__Written task 1__
In the passage on SAR parameters below, what could affect images acquired early in the morning?
__Written task 2__
Write out the portion of the passage on SAR parameters below starting with "Parameter 1: the" and going on through "of the images.", keeping every word unchanged.

__Reading passage__
2.3.2. Parameters and Scenarios
Here follow the possible choices made for the 5 parameters, which define the different scenarios.
Parameter 1: the SAR input dataset
The explanatory variables used to build the classification model are computed from data coming either from the orbit 37 only, or from the orbit 161 only, or from both orbits 37 and 161. This impacts the number of images used during a considered period and the acquisition time of the images.
Comparing the results obtained from both orbits and from a single one allows to know if a higher temporal resolution (by doubling the number of acquisitions for a considered period) improves the quality of the crop type identification.
Images are acquired at different times depending on the orbit: early in the morning or late in the afternoon. The interest of testing each orbit separately is also to assess whether the acquisition time is important. For instance, images acquired early in the morning could be affected by dew.

__Given data__
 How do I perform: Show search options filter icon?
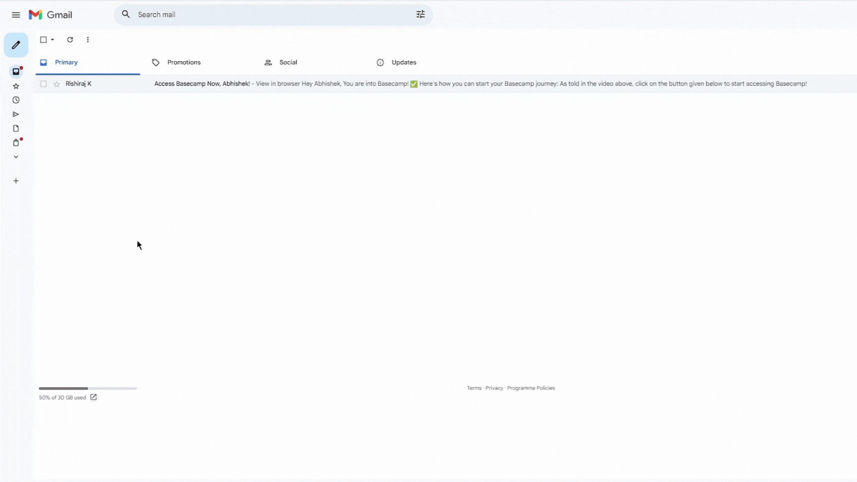[420, 15]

__Written response 1__
Dew.

__Written response 2__
Parameter 1: the SAR input dataset
The explanatory variables used to build the classification model are computed from data coming either from the orbit 37 only, or from the orbit 161 only, or from both orbits 37 and 161. This impacts the number of images used during a considered period and the acquisition time of the images.